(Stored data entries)
§

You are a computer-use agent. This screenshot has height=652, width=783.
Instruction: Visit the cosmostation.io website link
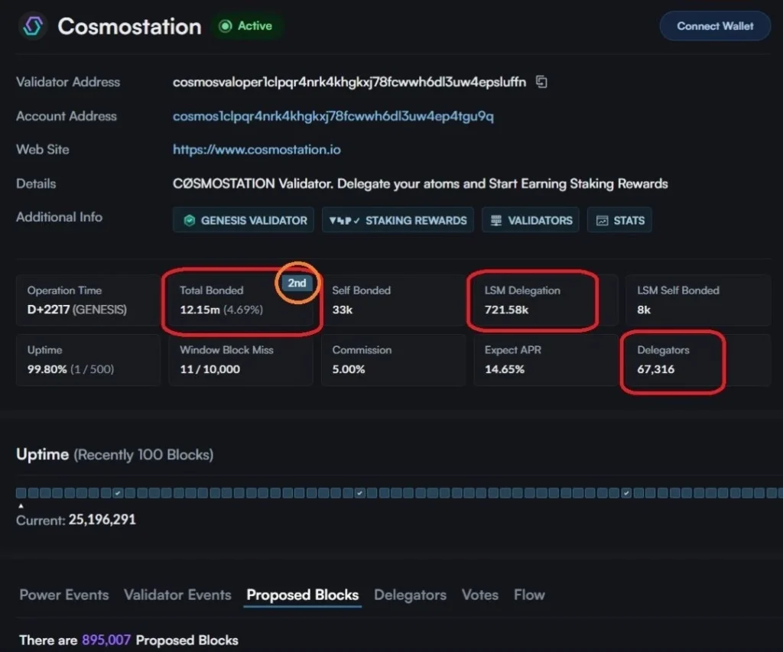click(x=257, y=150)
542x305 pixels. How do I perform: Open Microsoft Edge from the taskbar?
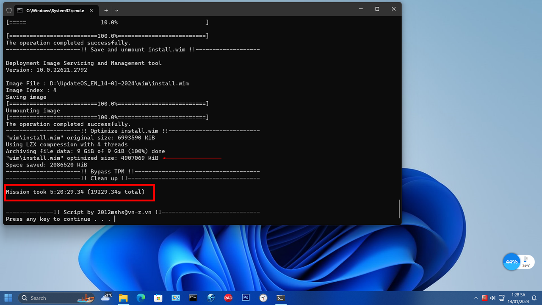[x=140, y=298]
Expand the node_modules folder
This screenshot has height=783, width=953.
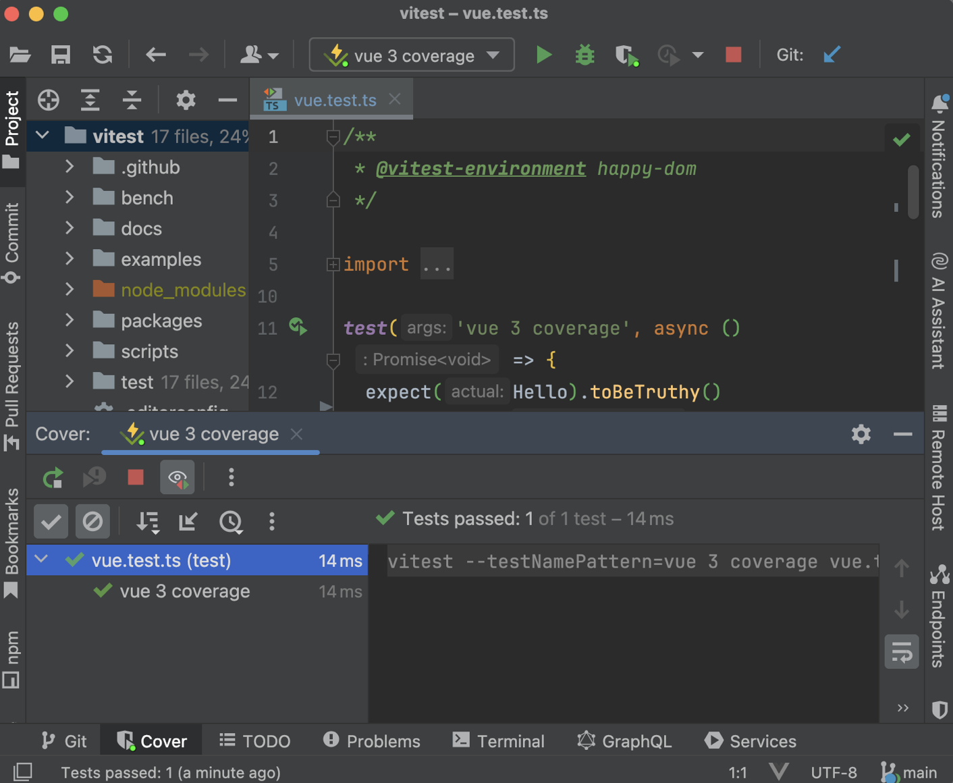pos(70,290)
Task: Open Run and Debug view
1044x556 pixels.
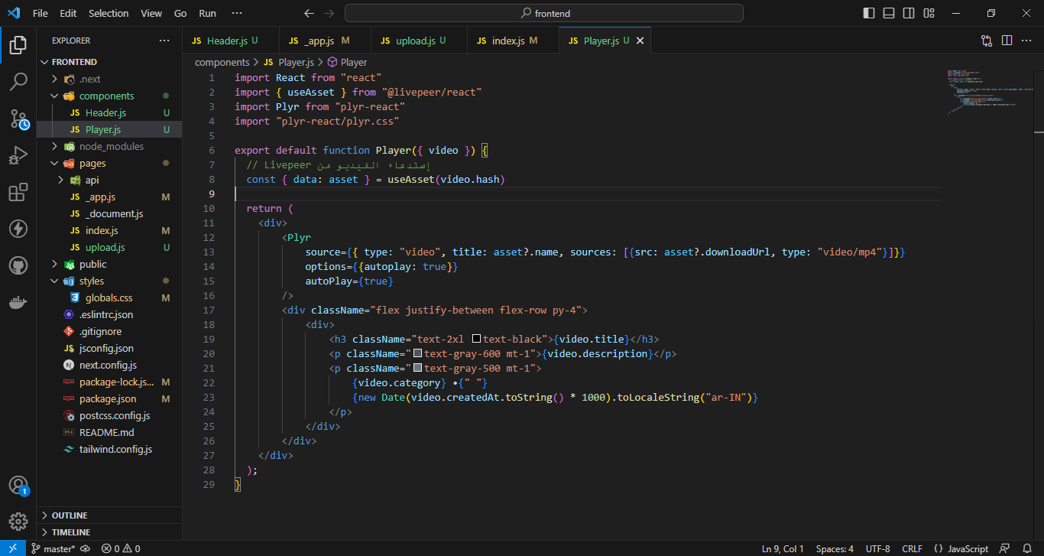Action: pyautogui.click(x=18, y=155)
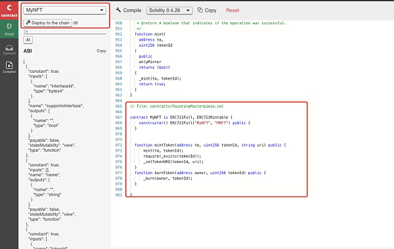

§

● **AIM OF THE EXERCISE**
Write out the data above precisely. Pictures stay out.

● **WRITTEN SOLUTION**
You are a computer-use agent. This screenshot has height=652, width=783.
Instruction: Visit the cosmostation.io website link
click(x=257, y=150)
542x305 pixels. How do I perform: Open Microsoft Edge from the taskbar?
[x=140, y=298]
Expand the node_modules folder
This screenshot has height=783, width=953.
pos(70,290)
Task: Open Run and Debug view
1044x556 pixels.
Action: pyautogui.click(x=18, y=155)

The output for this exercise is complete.